### Assignment
Nothing is needed except the lines below that run from the one with "VTS – Traffic Station (135, 1634)" through the one with "Instagram (249, 881)", repeated exactly.

Records from a dataset
━━━━

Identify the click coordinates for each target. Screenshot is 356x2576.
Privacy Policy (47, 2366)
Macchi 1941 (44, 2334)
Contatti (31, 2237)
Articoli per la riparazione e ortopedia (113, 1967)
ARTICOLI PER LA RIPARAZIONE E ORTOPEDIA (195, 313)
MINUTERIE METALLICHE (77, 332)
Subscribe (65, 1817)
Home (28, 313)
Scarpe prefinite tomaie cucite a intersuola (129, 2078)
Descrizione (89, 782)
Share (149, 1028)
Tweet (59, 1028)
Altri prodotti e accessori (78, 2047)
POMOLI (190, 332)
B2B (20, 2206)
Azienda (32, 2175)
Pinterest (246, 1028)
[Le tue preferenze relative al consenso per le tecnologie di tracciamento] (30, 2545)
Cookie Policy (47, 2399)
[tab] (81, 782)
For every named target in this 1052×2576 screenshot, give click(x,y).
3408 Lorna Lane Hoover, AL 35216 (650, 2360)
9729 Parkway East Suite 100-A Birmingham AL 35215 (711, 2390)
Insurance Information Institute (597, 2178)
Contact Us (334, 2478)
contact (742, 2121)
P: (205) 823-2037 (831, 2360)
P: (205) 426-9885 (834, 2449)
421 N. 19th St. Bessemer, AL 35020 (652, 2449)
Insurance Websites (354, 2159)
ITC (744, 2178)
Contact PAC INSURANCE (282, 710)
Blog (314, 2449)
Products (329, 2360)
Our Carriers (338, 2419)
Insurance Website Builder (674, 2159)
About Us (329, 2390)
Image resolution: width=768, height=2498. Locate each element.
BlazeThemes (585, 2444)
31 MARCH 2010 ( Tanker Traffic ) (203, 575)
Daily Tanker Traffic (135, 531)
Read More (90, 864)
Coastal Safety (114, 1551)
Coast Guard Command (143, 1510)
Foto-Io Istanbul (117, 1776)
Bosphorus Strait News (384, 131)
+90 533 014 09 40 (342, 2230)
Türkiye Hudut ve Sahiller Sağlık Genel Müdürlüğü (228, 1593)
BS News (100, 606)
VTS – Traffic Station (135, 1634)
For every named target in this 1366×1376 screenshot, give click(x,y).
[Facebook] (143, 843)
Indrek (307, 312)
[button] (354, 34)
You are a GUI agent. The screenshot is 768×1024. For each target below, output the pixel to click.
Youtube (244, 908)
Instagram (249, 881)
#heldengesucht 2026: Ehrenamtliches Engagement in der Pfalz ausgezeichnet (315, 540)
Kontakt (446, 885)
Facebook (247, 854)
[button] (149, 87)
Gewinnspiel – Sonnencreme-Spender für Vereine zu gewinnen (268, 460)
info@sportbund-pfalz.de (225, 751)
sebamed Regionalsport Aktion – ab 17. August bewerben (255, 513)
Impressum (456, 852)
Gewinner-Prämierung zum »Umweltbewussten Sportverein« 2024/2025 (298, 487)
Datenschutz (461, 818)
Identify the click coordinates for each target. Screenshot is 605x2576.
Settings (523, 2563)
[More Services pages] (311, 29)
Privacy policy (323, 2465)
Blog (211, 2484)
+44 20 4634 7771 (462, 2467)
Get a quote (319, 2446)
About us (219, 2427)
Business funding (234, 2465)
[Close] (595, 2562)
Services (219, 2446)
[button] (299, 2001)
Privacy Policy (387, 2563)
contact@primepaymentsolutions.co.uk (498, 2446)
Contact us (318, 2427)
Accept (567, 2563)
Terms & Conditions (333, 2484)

━━━━

### Task response
VTS – Traffic Station (135, 1634)
For every named target in this 1366×1376 screenshot, give click(x,y).
[Facebook] (143, 843)
Indrek (307, 312)
[button] (354, 34)
You are a GUI agent. The screenshot is 768×1024. For each target below, output the pixel to click.
Youtube (244, 908)
Instagram (249, 881)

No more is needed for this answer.